By 2022, there were half as many new vehicles with a sticker price under $30,000 as there were in 2019.
GM
Many car companies are prioritizing high-profit vehicles over starter cars.
The percentage of vehicles listed under $30,000 dropped in half from 2019 to 2022.
That’s bad news for the whole car-buying market.
Automakers are abandoning entry-level vehicles, often called “starter cars” — and it’s a problem not just for buyers looking for a less-expensive one, but all car shoppers.
New vehicles had an average sticker price (MSRP) of $48,205 in January, according to Edmunds, with transaction prices not far behind, at $47,911.
Though those figures are averages, it’s clear that lower-end vehicles are more costly than they used to be — a direction automakers have been moving in for years.
In 2019, about one-third of new vehicles had a sticker price under $30,000, according to J.D. Power. By 2022, that number was cut in half, with only about 17% priced there.
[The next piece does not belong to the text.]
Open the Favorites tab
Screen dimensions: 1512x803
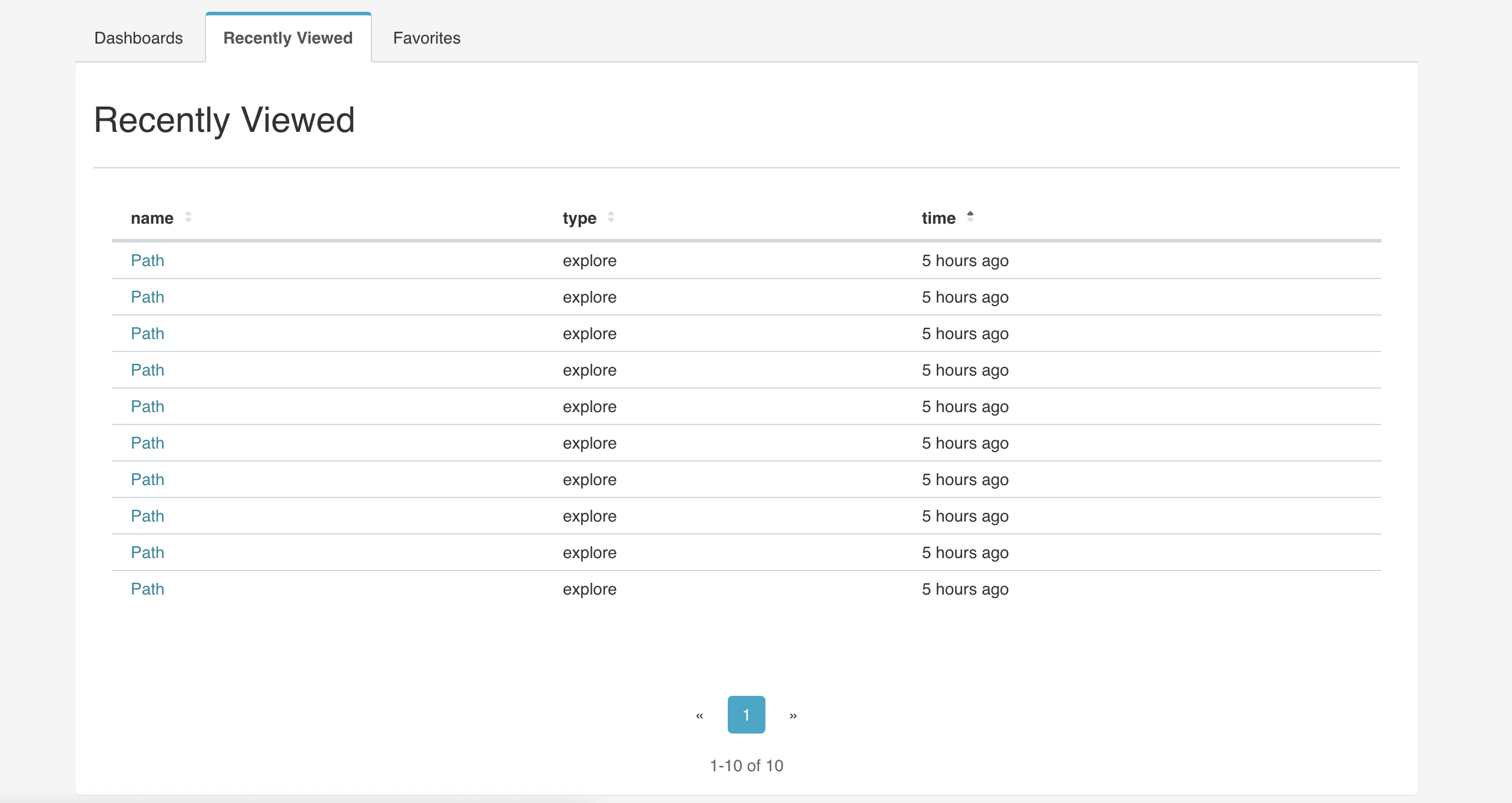point(426,38)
While overall vehicle manufacturing fell by 2.7 million from 2019 to 2022, sub-$30,000 vehicles fell by 3.1 million.
It’s “profit-maximizing behavior due to the supply chain crisis,” Tyson Jominy, J.D. Power VP of data and analytics, told Insider. “It’s not indicative of demand, which is very strong below $30,000.”
Why is there a pricing crisis?
There are a few reasons automakers have gone this route. Part of it is related to the pandemic-induced inventory challenges brought on by the chip shortage.
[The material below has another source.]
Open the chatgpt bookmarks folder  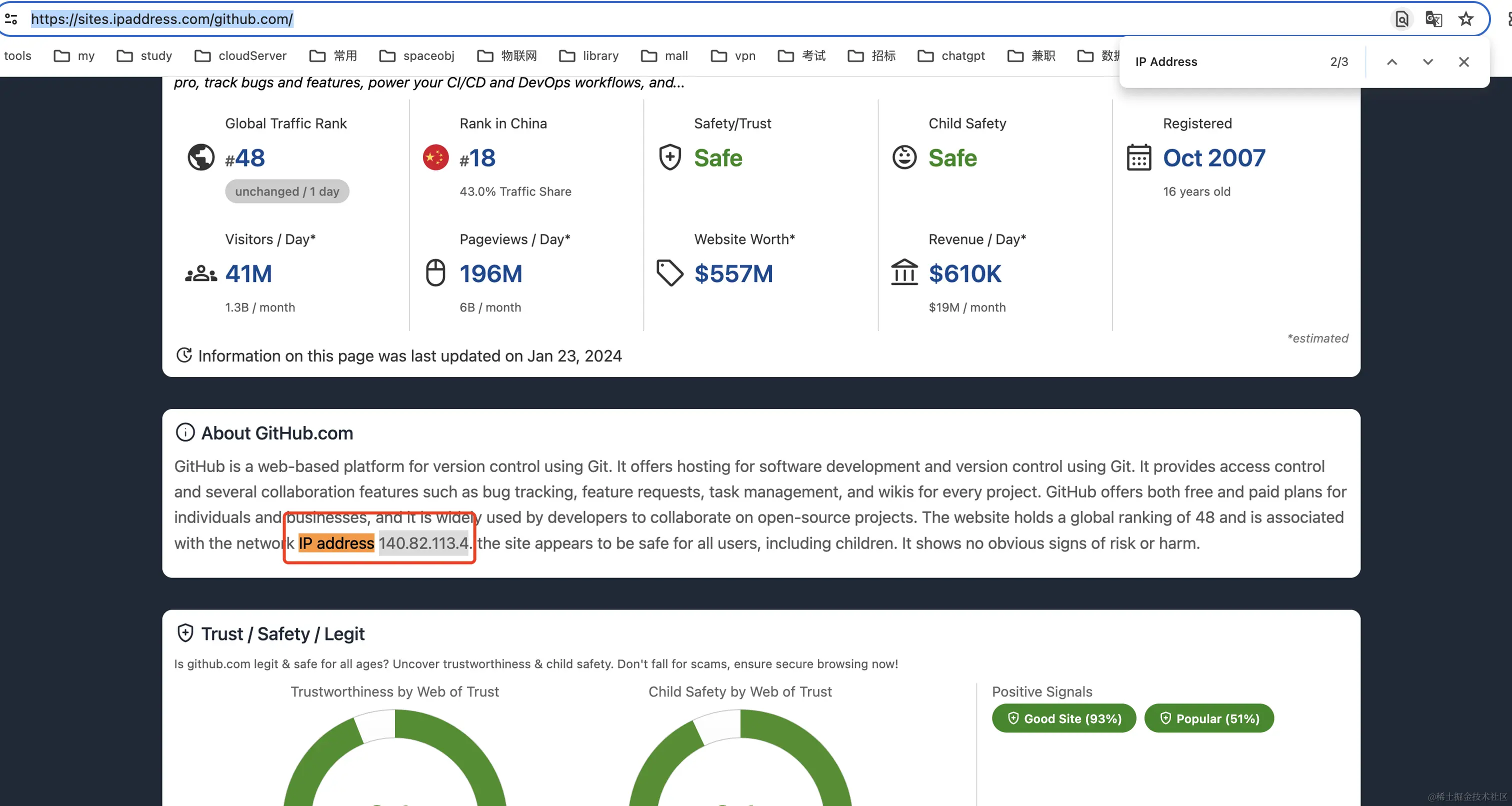[x=952, y=56]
“They shifted their focus of chips onto the things that the customers wanted the most,” Whitney Yates-Woods, dealer principal of Yates Buick GMC in Goodyear, Arizona, said of automakers like GM — which includes larger vehicles and trucks. “But that meant that some of the cheaper stuff went by the wayside.”
Some of this has been going on since before COVID, especially as many automakers discontinued sedans several years earlier.
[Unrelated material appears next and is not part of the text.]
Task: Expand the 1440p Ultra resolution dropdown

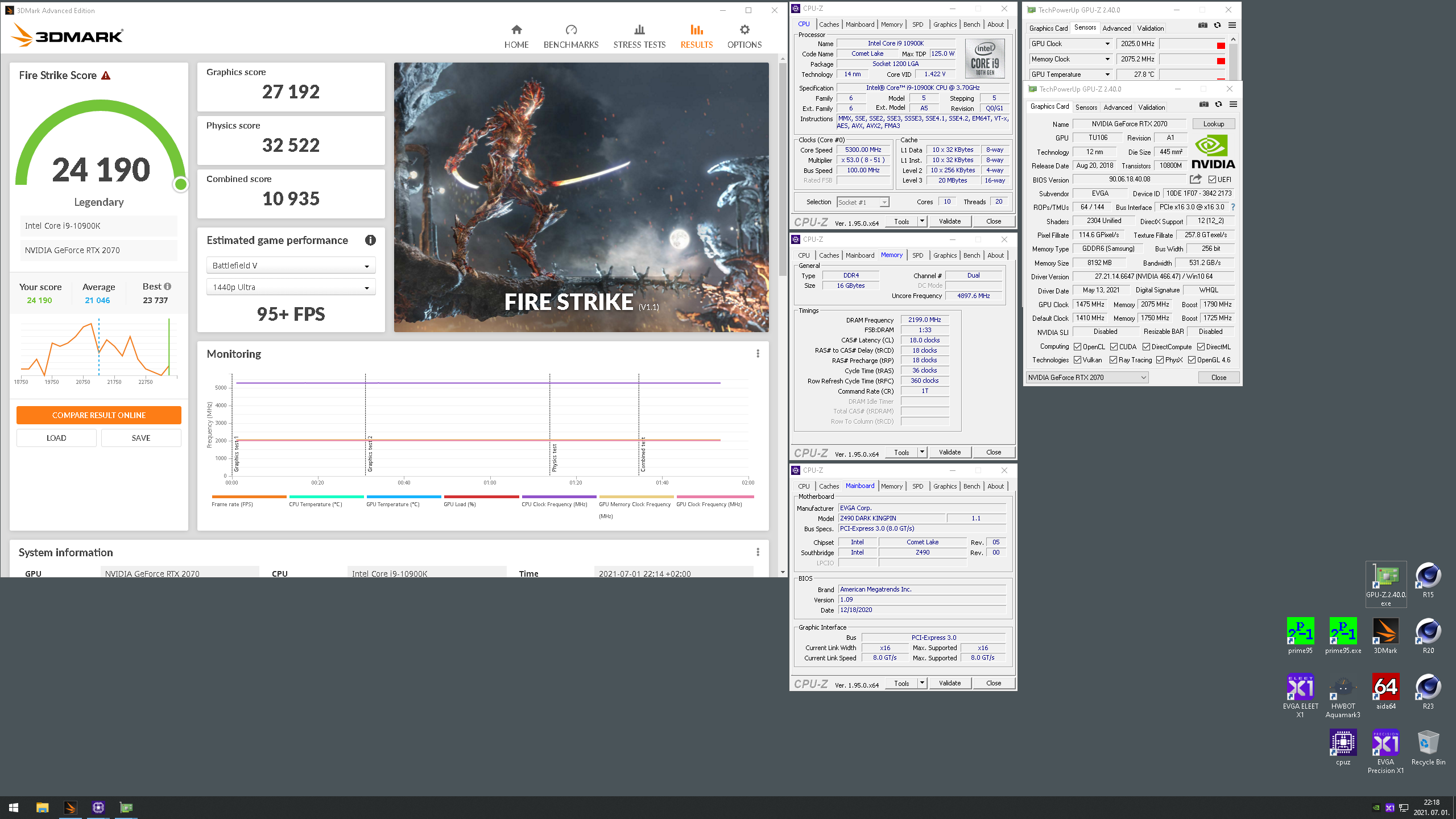Action: click(x=291, y=287)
Profit, as Jominy pointed out, is also a key factor — and automakers are even willing to sacrifice market share for it.
“The more economical vehicle market they’re exiting as they find that profits are much greater on these higher dollar heavier units,” Scott Kunes, COO of Kunes Auto and RV Group, which owns more than 40 dealerships in the Midwest, said.
“There is definitely a void happening in the market for those vehicles,” Kunes added.